Rupanya semua setuju dan menyambut ikrar itu dengan gembira. Sebagai tanda persetujuan itu, maka mereka bertukar pakaian dan “bergambar ber-sama2, akan mendjadi tanda ‘kenang-kenangan’. Maka mainlah tangan tukang foto dan ter-‘abadi[kan]’lah pertemuan [dari] hati ke hati” itu.
Mengikut keterangan Hamka, utusan Minang dan Surakarta yang terlihat dalam gambar di atas adalah: “Berdiri dipinggir kiri sekali, Radjab Ghani berpakaian ala Mataram. Jang duduk dibawah berpakaian parewa tjara Minang, sebagai sikap orang hendak bermain pe[n]tjak, jang sebelah kiri adalah Siswosudarmo dan sebelah kanan adalah Saudara Asnwi Hadisiswojo. Jang duduk dari kirin ke kanan, pertama adalah Sjamsu Hadiwojoto berpakaian tjara Bugis, jang kedua Hamka berpakaian tjara ‘Raden Mas’dari Solo, ditengahnja Djojomartono berpakaian ‘ninik-mamak’dari Batipuh dan disampingnya adalah M. Zain Djambek berpakaian ‘anak muda’ dari Minang, dan seorang teman lagi dari Solo.
Jang berdiri berbadju putih setjara ‘prijaji2’ dari Solo dengan keris tersisip dibelakang adalah H.[M.] Chatib, ditengah Kari Maradjo dan seorang teman dari Bukittinggi, dipinggir sekali seorang teman dari Solo djuga.
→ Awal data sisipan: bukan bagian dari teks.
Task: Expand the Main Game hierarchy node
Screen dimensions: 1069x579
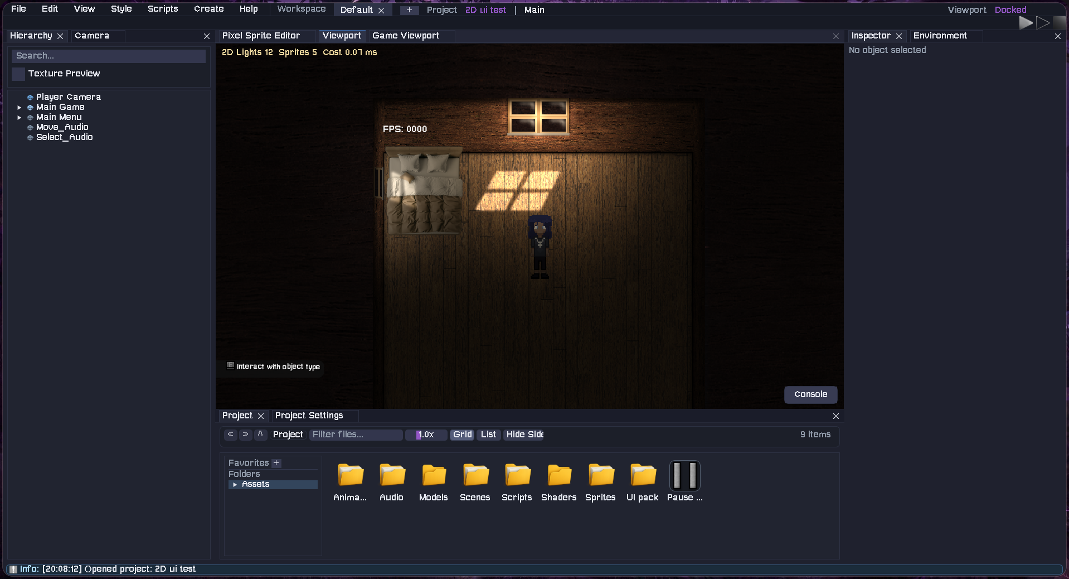Action: [x=20, y=107]
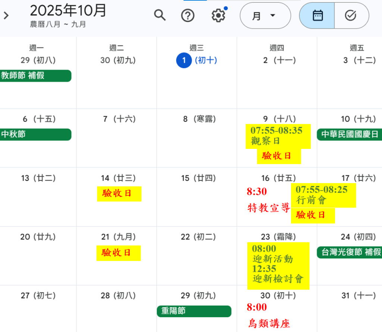
Task: Open the help question mark icon
Action: click(188, 16)
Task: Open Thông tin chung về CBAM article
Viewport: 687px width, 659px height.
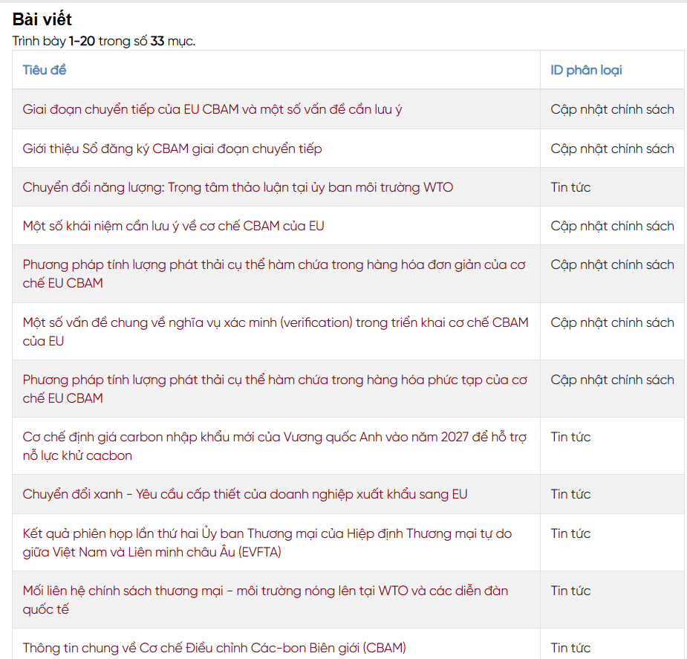Action: point(214,648)
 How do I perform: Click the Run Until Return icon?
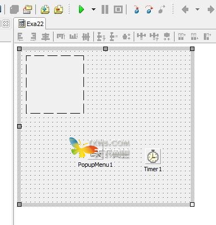click(161, 9)
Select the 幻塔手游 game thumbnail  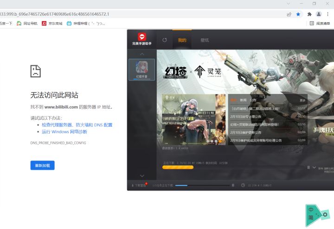142,69
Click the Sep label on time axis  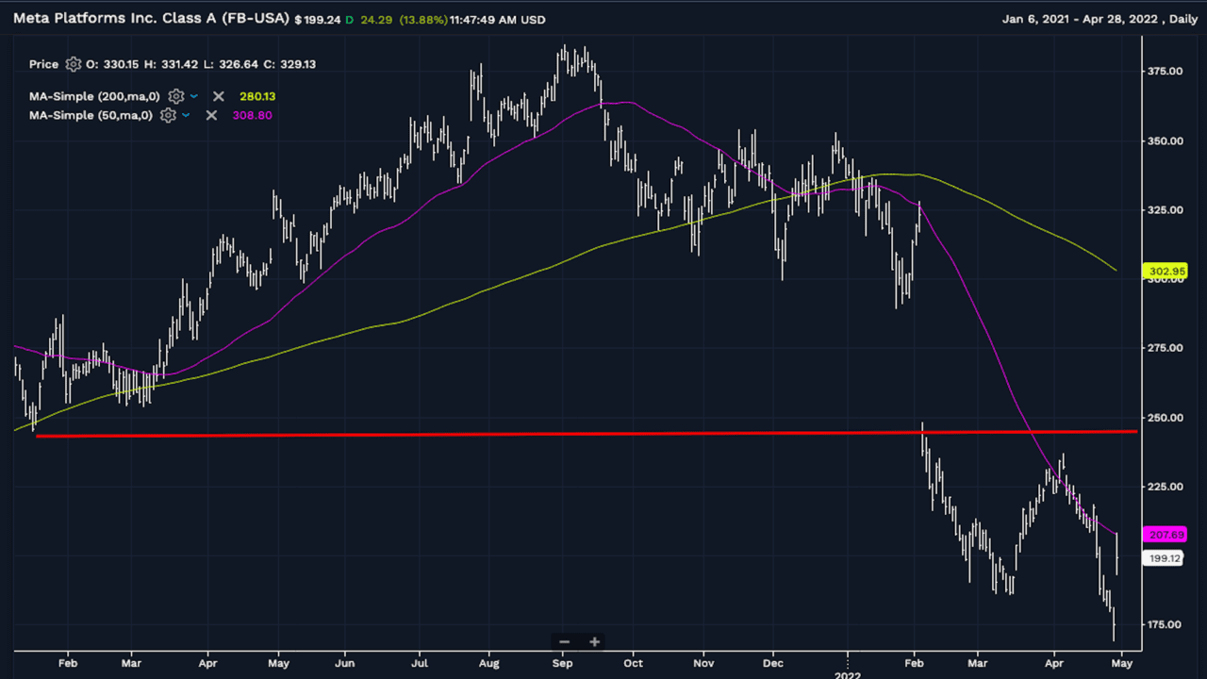pyautogui.click(x=563, y=662)
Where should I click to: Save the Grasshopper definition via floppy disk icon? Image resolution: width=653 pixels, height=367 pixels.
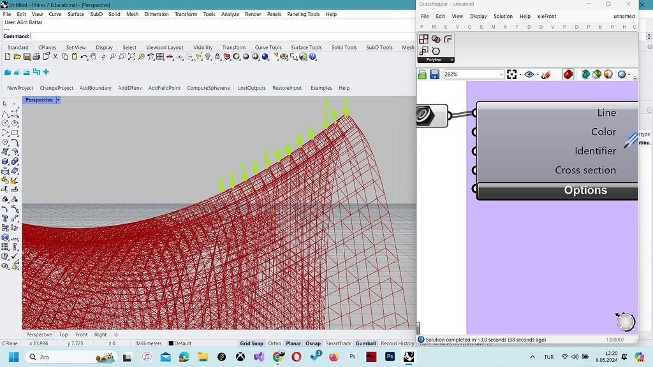click(x=435, y=75)
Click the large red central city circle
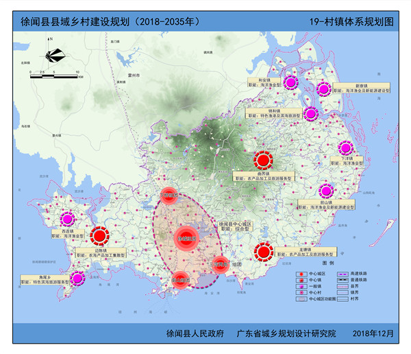 point(186,237)
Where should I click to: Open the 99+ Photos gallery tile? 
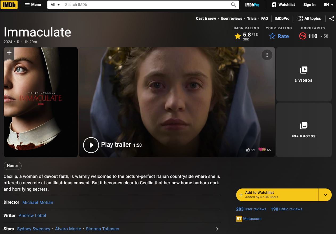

Dibatu tulis tertulis ‘Peringatan Kongres Muhammadiyah XX’, dipinggir[nja] tertulis 31 [tahun kongres:1931]. Jang karena njaris lupa, lekas ditambahkan oleh S. Siswosudarmo.”
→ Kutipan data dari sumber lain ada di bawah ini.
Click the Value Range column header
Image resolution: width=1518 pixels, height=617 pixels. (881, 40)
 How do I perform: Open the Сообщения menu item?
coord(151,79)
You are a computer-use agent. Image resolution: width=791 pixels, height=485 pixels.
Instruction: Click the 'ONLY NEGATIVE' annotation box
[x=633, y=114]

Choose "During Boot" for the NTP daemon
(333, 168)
Apa yang diikrarkan oleh Hamka dkk. di Solo pada tahun 1931 itu betul-betul mereka laksanakan. Hamka, misalnya, kemudian pergi merantau ke Indonesia Timur (Makassar, Menado, dan Ambon) sampai pertengahan 1934 untuk menjayakan syiar Islam di sana. Dari situlah beliau memulai karirnya sebagai ulama besar yang bercahaya terang benderang hingga akhir hayatnya.
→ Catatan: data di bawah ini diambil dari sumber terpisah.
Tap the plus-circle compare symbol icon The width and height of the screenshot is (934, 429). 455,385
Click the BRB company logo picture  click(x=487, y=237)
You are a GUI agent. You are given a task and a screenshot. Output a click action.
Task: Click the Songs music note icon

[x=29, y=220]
Mungkin inilah sifat [para muballigh dan ulama] Muhammadiyah yang memang terkesan sangat terbuka dan tak terkurung pada jiwa primordialisme etnisitas seperti yang tampak kentara pada Nahdatul Ulama. (Sumber: Hamka, “Kenang2an beberapa Muballigh Muhammadiyah”, Majalah Gema Islam, No.41, Th. II, 1 Oktober 1963/12 Djumadilawal 1383:11-13, foto di hlm. 12).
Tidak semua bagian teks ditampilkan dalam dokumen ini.